Description: This is an article about kidkare-login, in which people show their attitude towards kids. They believe the kids need more company and good education with love. Families are important to kids.
A child’s first place of learning is home. It’s the place where children find meaning and develop a sense of self. Who they are including their family cultural imprint. Each child, family and educator has his or her own unique culture of how to live, eat, sleep, talk, dress, play, think, work and socially and emotionally interact.
Culture is not something someone else has. It is something we all have. We have hugely diverse families: non-English speaking families of Chinese, Indian, Russian and many different Indian dialects. We have from little children up.
They generally come with no language at all except their home language, no English language. Very obviously they have lots of other language. By the time they get to kindergarten, they are speaking fluently in English with huge vocabularies. That’s going to make their journey to the public school much better.
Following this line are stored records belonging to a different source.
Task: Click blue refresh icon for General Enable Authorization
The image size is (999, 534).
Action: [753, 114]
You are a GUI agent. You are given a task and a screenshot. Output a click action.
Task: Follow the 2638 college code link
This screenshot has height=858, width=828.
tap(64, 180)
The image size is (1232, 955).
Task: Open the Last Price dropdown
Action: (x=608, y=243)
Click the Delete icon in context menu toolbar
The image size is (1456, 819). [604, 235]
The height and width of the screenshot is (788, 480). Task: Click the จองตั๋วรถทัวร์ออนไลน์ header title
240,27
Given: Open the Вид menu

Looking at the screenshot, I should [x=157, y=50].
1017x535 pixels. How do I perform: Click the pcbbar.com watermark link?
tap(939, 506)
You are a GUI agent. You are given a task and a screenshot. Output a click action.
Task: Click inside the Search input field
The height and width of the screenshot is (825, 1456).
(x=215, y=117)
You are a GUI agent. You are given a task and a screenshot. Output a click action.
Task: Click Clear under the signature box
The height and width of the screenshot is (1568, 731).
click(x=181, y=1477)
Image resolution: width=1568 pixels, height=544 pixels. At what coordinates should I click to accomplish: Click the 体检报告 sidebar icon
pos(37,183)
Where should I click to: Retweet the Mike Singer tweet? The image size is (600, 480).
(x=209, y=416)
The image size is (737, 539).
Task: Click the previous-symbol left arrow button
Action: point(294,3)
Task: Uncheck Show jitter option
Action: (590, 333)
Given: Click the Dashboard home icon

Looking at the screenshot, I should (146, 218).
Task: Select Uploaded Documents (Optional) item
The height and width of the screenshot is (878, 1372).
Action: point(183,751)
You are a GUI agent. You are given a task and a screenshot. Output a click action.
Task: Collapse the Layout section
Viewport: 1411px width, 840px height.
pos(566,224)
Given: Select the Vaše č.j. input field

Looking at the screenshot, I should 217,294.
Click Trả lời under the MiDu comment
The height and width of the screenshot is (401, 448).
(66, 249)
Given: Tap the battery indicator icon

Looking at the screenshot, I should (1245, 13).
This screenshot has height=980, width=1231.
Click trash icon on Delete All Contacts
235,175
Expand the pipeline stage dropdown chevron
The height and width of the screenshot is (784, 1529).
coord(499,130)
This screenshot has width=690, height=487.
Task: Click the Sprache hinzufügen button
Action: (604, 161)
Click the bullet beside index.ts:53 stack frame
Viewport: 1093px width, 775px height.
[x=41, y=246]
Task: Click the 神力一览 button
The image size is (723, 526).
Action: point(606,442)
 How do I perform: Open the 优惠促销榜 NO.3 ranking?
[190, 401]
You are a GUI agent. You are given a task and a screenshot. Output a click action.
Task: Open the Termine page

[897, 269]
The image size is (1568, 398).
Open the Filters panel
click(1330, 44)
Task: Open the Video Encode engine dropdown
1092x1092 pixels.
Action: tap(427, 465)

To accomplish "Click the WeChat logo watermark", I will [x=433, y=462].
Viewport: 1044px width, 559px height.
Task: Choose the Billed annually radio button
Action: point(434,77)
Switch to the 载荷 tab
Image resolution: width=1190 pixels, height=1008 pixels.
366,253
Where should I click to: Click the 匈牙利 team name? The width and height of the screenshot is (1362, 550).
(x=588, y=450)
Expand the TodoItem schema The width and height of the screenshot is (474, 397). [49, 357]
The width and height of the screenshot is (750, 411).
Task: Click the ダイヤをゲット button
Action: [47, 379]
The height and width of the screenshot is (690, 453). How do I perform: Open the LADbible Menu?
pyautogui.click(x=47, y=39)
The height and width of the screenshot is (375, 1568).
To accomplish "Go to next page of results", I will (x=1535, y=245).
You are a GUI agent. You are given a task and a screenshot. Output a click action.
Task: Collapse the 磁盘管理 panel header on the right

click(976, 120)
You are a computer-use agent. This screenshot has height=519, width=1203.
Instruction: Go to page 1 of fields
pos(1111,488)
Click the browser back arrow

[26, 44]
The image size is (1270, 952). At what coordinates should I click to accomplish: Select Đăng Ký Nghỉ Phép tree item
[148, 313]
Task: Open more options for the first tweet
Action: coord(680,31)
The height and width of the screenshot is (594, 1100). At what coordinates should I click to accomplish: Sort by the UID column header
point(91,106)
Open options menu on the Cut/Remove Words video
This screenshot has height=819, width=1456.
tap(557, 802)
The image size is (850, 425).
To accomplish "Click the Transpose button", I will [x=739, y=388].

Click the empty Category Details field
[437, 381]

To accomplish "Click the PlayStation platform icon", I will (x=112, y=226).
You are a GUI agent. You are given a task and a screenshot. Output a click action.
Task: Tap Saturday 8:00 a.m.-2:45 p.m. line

It’s also wonderful for the other children in the class to become aware that there are very many diverse people, colors, shapes and languages. We learn everybody’s language a little bit. By the time they get to be three between three and five, they all learn learn parts of each other’s language.
We do a lot of discussion of different people in different cultures. We do a lot of everyday discussions of different foods and different clothing. It’s not any particular unit on on multiculturalism. It’s the people who are in the class live it. So we live it with them.
As diverse environments grow, there is critical need in the early childhood community for cultural competence or what is described as the ability to understand diverse viewpoints and appropriately interact with members of other cultures in a range of situations.
I think cultural competency is another thing that I look at. I think that the world that we are living in, we need to share that with our children. We all come to this field with biases. It is what it is in our life.
But we have to look beyond those biases and understand that cultural competency is more than knowing what holidays people celebrate. There’s so much more to that and it’s a wonderful opportunity for some training with staff members but you need to be open to it.
Supporting cultural understanding and diversity within a program means knowing and engaging all families. Whenever a new family starts with us, we always do a getting to know you interview. We sit down with them and we ask them questions about their home life, about their background, and who they live with.
The teachers can connect with the children on a more personal level. As tell me about your brother, how was your mother or your father. That way they also don’t ask inappropriate questions like, how was your father, if the child doesn’t live with a father.
We have middle-eastern families. We have African Jamaican families. We have a lot of South American families, Puerto Rican families and every different kind of family here. Our teachers take the time to make sure they say hello to everyone in the morning. They ask parents how their day was, how their morning was and how their job is going.
They make sure they get to know them through home visits and conferences as well. We have four different conferences every year or home visits depending. During that time we sit down with the families and we talk about what their goals are and what their reasoning for having their children here is and what they expect to get out of it and how we can help them work towards those goals together.
What constitutes a family? We try to avoid saying parents, instead we say family members, because it may not be a biological parent, it may be to same-sex parents or it could be a grandparent or could be aunt, it could be someone unrelated to the child caring for the child.
It’s the understanding of that. We also have to look at the whole economic diversity. We have families. 85% of our families are low-income and qualify for some type of eligibility of child care eligibility and subsidy.
But we also have families who don’t and families who are more well-off. There’s nobody rich in today’s society when you have a child in child care. We know how expensive it is, but you need to talk about how what the expectations are and what people’s beliefs are.
We have diversity of religion. What’s important for us to know is not necessarily what religion they are, but what is it that they celebrating their family and what things are important to them.